*** Opening Data for this task ***

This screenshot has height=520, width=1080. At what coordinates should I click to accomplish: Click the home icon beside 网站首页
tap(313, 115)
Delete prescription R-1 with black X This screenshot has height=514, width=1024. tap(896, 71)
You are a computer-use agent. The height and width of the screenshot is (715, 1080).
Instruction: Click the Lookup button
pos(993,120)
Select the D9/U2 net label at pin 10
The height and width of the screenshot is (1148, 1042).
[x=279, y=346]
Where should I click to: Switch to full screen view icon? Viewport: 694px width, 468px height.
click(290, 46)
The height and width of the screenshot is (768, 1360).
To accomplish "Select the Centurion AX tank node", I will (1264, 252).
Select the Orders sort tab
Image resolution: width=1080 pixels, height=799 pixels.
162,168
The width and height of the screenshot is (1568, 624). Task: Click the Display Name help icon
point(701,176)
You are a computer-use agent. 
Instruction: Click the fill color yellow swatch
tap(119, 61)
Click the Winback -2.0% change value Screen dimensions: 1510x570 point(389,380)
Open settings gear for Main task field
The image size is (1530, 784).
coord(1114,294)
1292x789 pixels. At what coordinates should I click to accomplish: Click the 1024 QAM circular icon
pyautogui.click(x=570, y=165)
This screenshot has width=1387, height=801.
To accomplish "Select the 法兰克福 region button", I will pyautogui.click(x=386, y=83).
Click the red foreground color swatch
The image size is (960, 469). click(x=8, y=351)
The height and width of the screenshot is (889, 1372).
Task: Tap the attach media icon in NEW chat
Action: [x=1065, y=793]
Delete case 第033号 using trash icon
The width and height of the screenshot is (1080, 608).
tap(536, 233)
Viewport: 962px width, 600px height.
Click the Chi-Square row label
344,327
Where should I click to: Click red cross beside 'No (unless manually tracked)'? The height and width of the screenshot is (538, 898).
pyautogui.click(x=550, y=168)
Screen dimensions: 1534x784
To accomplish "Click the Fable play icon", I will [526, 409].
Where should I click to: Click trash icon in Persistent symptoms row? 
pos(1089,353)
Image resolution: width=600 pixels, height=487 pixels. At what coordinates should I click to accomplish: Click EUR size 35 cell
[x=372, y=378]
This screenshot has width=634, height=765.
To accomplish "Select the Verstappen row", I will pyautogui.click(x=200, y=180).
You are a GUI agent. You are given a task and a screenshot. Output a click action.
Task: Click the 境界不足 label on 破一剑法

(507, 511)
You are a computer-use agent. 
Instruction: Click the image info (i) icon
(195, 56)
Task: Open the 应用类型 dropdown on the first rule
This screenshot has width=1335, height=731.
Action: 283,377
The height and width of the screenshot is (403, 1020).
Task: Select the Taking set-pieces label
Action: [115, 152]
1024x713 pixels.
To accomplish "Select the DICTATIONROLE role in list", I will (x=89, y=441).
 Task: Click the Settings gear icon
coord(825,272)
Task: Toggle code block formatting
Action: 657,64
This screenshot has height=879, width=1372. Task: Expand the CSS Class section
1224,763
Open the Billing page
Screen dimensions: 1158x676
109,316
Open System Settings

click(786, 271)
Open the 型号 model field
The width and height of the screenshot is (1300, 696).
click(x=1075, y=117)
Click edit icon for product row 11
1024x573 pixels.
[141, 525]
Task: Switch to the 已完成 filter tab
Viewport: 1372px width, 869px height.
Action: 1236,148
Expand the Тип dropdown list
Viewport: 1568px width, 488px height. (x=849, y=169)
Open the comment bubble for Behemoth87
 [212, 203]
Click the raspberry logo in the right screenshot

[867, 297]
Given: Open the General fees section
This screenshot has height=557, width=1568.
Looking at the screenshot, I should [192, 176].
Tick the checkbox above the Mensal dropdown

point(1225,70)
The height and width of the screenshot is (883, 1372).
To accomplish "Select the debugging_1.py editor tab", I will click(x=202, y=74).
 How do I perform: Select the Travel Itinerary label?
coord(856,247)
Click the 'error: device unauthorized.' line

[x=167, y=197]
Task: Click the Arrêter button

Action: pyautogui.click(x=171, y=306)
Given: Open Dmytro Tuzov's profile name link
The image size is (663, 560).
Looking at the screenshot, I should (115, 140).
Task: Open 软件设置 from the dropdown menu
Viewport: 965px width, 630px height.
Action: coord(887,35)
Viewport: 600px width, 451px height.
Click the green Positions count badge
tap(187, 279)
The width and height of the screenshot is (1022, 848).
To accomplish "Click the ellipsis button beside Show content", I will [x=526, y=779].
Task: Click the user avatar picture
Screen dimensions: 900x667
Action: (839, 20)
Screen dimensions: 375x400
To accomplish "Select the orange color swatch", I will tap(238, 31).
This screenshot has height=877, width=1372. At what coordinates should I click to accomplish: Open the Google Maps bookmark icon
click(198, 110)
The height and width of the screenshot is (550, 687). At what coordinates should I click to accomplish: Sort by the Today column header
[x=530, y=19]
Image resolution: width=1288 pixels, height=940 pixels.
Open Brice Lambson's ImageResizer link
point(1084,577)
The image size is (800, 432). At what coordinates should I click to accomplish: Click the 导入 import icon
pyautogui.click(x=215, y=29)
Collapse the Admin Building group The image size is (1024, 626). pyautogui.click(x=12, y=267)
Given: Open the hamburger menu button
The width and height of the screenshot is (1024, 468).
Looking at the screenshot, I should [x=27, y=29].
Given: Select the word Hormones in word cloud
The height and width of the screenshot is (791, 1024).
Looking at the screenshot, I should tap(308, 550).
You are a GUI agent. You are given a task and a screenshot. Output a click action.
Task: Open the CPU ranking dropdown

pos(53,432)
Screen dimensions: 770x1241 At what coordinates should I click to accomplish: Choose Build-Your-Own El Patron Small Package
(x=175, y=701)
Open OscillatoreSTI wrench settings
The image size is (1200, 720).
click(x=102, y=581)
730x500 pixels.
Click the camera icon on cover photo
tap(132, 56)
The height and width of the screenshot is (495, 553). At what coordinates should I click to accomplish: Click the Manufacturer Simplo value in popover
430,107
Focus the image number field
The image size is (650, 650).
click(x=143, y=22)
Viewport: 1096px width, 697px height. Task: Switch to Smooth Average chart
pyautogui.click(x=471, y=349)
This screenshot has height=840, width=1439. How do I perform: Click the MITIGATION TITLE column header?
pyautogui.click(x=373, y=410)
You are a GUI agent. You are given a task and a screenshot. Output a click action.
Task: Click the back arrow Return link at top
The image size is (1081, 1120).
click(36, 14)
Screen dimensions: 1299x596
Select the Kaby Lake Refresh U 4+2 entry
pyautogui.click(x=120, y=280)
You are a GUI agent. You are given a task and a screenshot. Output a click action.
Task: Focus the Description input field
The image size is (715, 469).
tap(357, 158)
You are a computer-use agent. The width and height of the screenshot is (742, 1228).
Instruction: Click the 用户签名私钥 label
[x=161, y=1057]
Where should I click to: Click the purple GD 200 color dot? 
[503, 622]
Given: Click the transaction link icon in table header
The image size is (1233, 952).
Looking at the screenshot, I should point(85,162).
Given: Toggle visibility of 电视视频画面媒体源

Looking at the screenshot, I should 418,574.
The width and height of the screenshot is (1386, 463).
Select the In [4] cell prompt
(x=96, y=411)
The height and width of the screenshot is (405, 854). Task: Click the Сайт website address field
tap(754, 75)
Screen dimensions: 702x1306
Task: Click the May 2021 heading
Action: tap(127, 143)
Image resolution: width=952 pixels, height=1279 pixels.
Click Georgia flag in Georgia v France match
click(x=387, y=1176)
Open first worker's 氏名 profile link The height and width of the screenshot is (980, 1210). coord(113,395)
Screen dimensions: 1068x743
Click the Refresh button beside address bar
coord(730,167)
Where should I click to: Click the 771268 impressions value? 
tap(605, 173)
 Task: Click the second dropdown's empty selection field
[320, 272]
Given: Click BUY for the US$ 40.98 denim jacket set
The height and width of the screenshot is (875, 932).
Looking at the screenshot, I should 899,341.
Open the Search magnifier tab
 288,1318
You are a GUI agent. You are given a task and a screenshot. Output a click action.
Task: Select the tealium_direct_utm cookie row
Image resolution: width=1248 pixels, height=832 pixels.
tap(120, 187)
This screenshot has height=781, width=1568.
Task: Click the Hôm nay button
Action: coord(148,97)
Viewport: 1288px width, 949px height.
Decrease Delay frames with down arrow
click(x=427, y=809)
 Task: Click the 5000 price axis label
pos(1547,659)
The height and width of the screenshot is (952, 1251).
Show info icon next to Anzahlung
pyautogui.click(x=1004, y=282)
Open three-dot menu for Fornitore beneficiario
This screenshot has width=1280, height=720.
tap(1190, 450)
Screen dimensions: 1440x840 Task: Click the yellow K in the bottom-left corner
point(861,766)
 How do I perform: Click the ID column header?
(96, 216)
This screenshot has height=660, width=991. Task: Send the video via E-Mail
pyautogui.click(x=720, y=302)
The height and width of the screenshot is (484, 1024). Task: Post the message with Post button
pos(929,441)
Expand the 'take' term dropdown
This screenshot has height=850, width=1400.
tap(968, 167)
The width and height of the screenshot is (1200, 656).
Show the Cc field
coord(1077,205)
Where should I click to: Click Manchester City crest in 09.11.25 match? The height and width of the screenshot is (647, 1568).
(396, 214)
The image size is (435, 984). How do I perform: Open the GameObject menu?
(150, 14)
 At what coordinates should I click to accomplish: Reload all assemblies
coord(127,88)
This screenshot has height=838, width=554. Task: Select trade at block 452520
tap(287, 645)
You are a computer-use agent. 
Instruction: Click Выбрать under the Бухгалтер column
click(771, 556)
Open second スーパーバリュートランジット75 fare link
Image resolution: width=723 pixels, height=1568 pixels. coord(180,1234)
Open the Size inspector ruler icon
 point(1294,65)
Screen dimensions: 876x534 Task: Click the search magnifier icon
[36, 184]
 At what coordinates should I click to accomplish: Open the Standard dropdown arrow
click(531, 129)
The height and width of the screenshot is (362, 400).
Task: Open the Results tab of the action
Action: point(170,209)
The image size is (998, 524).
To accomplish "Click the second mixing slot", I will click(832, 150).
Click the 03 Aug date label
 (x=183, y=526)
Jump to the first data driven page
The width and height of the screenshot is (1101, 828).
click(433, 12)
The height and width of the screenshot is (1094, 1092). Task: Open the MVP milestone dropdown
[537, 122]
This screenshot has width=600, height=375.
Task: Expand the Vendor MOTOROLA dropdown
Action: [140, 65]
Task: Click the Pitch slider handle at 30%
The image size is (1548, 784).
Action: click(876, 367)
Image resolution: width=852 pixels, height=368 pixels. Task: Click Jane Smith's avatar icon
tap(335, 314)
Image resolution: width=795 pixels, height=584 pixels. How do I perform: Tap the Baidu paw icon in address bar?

*** Closing Data for this task ***

### Problem
Reproduce exactly, please, only the lines from the start of the data above to the line that contains "Click the Winback", with both ends kept.

### Exercise result
This screenshot has height=520, width=1080. At what coordinates should I click to accomplish: Click the home icon beside 网站首页
tap(313, 115)
Delete prescription R-1 with black X This screenshot has height=514, width=1024. tap(896, 71)
You are a computer-use agent. The height and width of the screenshot is (715, 1080).
Instruction: Click the Lookup button
pos(993,120)
Select the D9/U2 net label at pin 10
The height and width of the screenshot is (1148, 1042).
[x=279, y=346]
Where should I click to: Switch to full screen view icon? Viewport: 694px width, 468px height.
click(290, 46)
The height and width of the screenshot is (768, 1360).
To accomplish "Select the Centurion AX tank node", I will (1264, 252).
Select the Orders sort tab
Image resolution: width=1080 pixels, height=799 pixels.
162,168
The width and height of the screenshot is (1568, 624). Task: Click the Display Name help icon
point(701,176)
You are a computer-use agent. 
Instruction: Click the fill color yellow swatch
tap(119, 61)
Click the Winback -2.0% change value Screen dimensions: 1510x570 point(389,380)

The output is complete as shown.